In the second phase of GSoC, I continued annotating political tweets and corrected some typos in the dataset. I created a more varied corpus by collecting tweets related to American, British, Canadian, and Australian socio-political affairs (I am also collecting New Zealand tweets but they are really rare). As regards the annotation guidelines, I improved the document stylistically and added relevant examples to each section. I also created a short appendix containing the most important politicians and their party affiliations, so as to facilitate future annotations.
As for the dataset itself, I am happy to announce that there were far more idioms and proverbs than in the previous stage. The following list presents the top ten most frequent hashtags extracted from the tweets (the figures in brackets represent the relative frequency of respective hashtags):
1. #Brexit (3.93)
2. #TrudeauMustGo (3.23)
3. #JustinTrudeau (3.07)
4. #MAGA (2.99)
5. #Tories (2.53)
6. #Drumpf (2.23)
7. #Corbyn (2.19)
8. #Labour (2.08)
9. #Tory (1.98)
10. #ImpeachTrump (1.73)
Our core set of hashtags (balanced with respect to political bias) was as follows: #MAGA, #GOP, #resist, #ImpeachTrump, #Brexit, #Labour, #Tory, #TheresaMay, #Corbyn, #UKIP, #auspol, #PaulineHanson, #Turnbull, #nzpol, #canpoli, #cpc, #NDP, #JustinTrudeau, #TrudeauMustGo, #MCGA. Many more hashtags are being used but they usually yield fewer results than the above set.
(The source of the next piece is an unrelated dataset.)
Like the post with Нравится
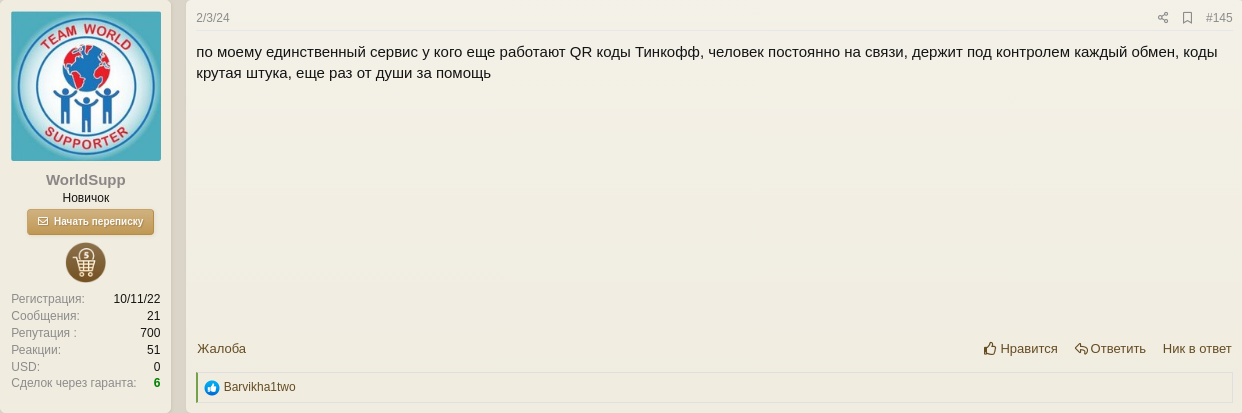tap(1021, 349)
Below are a few figures that aptly summarise the current shape of the corpus: Left-wing bias: ca 55%
Male authors: ca 49%
Polarity: ca 44% negative, ca 47% neutral, ca 9% positive
Mood: ca 50% agitated, ca 21% sarcasm, ca 13% anger, ca 9% neutral, ca 4% joy
Offensive language: present in approximately 17% of all tweets
Swearing by gender: ca 53% males
Speech acts: ca 76% assertive, ca 38% expressive, ca 10% directive, ca 3% commissive, 0.2% metalocutionary
In the third stage I will continue annotating political tweets and write a comprehensive report about the task. My Mentors have also kindly suggested that they could hire another student to provide additional judgments on the subjective categories (especially, polarity and mood). Having more annotators will undoubtedly make the dataset a more valuable resource.